Mechanical work on one- or two-family dwellings includes work on heating, cooling, or ventilation systems, including bath vents and woodstoves. Installation, alteration, or repair of gas piping between the meter and an appliance or other equipment, including all liquefied petroleum gas piping, is also considered mechanical work.
When Do I Need a Mechanical Permit?
A permit is required to do the following:
- Install or change any part of a heating or cooling system that must be vented into any kind of chimney, including unvented decorative appliances
- Install a woodstove, fireplace insert, pellet stove, or related venting
- Install, alter, or repair gas piping between the meter and an appliance (indoors or outdoors)
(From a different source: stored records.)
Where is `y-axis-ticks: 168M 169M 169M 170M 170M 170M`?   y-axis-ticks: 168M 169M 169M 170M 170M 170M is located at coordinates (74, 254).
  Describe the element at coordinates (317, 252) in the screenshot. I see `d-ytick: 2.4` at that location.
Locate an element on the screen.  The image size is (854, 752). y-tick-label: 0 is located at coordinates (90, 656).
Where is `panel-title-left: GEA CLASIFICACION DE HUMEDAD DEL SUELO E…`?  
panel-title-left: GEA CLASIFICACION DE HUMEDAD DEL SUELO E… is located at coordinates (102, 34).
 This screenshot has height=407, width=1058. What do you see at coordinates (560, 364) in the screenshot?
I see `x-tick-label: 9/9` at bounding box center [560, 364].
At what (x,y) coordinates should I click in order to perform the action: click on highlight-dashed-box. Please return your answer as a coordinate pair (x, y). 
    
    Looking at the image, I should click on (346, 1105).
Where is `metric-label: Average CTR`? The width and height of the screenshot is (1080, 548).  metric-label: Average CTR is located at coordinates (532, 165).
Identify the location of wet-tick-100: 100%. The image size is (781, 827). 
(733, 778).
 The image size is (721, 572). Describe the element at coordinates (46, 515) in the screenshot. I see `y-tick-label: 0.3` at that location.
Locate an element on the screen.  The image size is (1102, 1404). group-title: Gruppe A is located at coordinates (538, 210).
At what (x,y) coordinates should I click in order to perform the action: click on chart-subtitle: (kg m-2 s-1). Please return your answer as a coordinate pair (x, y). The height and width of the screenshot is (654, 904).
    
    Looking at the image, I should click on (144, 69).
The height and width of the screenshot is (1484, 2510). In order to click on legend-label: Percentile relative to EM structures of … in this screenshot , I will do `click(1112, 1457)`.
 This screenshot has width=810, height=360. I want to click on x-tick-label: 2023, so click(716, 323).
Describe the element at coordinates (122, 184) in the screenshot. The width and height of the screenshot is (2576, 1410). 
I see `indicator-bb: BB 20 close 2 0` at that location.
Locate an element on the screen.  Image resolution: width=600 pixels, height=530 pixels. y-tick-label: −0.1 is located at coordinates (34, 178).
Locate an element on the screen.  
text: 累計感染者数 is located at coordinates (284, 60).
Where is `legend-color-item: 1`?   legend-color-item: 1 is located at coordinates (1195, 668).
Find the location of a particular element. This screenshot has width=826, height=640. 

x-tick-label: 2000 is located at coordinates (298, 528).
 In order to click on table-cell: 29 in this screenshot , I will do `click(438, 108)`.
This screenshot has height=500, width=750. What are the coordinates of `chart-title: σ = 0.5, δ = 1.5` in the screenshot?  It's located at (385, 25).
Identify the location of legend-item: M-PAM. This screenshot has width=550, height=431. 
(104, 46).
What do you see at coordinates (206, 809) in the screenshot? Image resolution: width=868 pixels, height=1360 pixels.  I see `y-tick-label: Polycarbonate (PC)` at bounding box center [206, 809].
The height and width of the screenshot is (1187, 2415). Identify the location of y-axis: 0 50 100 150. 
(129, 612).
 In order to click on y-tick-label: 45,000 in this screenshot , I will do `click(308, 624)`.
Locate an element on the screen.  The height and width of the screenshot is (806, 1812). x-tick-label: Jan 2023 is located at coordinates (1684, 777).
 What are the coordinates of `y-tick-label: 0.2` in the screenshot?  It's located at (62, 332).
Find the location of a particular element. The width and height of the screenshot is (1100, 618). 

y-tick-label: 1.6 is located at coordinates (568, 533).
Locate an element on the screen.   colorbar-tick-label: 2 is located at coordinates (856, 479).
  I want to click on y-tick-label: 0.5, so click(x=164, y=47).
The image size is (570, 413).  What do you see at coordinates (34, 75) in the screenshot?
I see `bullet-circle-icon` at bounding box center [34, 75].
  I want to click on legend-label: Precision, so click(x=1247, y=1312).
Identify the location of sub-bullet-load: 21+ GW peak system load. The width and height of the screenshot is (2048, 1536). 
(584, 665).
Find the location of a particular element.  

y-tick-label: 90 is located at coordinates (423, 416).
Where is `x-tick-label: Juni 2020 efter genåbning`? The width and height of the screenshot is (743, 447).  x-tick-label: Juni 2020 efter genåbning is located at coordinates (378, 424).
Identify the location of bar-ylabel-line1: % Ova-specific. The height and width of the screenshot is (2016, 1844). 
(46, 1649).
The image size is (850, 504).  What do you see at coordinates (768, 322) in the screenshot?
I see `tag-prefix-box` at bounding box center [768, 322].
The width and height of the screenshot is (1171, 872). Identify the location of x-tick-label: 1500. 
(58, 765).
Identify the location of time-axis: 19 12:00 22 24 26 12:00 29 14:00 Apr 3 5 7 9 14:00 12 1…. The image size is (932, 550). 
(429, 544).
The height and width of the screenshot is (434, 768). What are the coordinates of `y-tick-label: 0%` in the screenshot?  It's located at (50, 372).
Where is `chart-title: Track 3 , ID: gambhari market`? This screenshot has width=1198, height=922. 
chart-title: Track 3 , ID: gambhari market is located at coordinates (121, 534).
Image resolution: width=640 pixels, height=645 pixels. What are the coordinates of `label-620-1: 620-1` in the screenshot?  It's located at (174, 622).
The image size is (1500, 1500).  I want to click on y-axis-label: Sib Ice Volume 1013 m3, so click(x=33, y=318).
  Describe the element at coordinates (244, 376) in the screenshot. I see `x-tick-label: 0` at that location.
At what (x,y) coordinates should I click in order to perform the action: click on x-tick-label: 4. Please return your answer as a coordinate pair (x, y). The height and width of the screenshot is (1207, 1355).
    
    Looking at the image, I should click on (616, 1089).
- Install bath fans, dryer exhausts, kitchen range exhausts, and appliances that are required to be vented
How Do I Get a Permit for Mechanical Work?
Permits are issued by the City of Woodburn Building Division
What Information Do I Need?
Plans are generally not necessary to get a permit to do mechanical work on a dwelling. You will be expected to briefly describe the work proposed. For example, describe the appliance you intend to install and whether you will be installing a new vent, new ductwork, etc. If you are installing new gas piping, know how many outlets for future gas appliances you need.
If applying for a permit to install or replace a woodstove or fireplace insert, you will be asked whether the appliance is certified to meet Department of Environmental Quality emission standards. The inspector will check the label on the stove or stove insert at inspection. If you are not sure whether the appliance is certified to meet emission standards, ask the dealer or a mechanical inspector.
A mechanical inspector or office staff member can discuss your project with you. If all the necessary information is available, you can usually leave with your permit.
Mechanical permit fees are based on the number of appliances, chimneys, vents, or gas piping outlets that will be installed. Permit fees are paid when the permit is issued.
How Do I Get an Inspection?
Any work done under a permit must be inspected by a certified mechanical inspector. You may call the inspection request line at (503) 982-5250. A minimum of 24 hours' notice is generally required for inspections. When you call, you will be asked for the permit number, homeowner's name, contact name, contact phone number, project address, type of inspection needed, and the date on which inspection is desired.
Unless all of the work is outside and accessible, an adult needs to be at the site to provide access for the inspector.
I am Planning to do Mechanical Work on My House or Duplex. What Are Some Do's and Don'ts?
As the owner of a one or two-family dwelling, you can hire a contractor registered by the Construction Contractors Board to do the work, or you or an immediate family member can do it yourself. A friend, neighbor, tenant, or family relative cannot legally receive compensation for the work unless he or she is a CCB-registered contractor.
Can I Install Natural Gas Piping In or Around My Home?
A licensed plumbing contractor may legally install natural gas piping.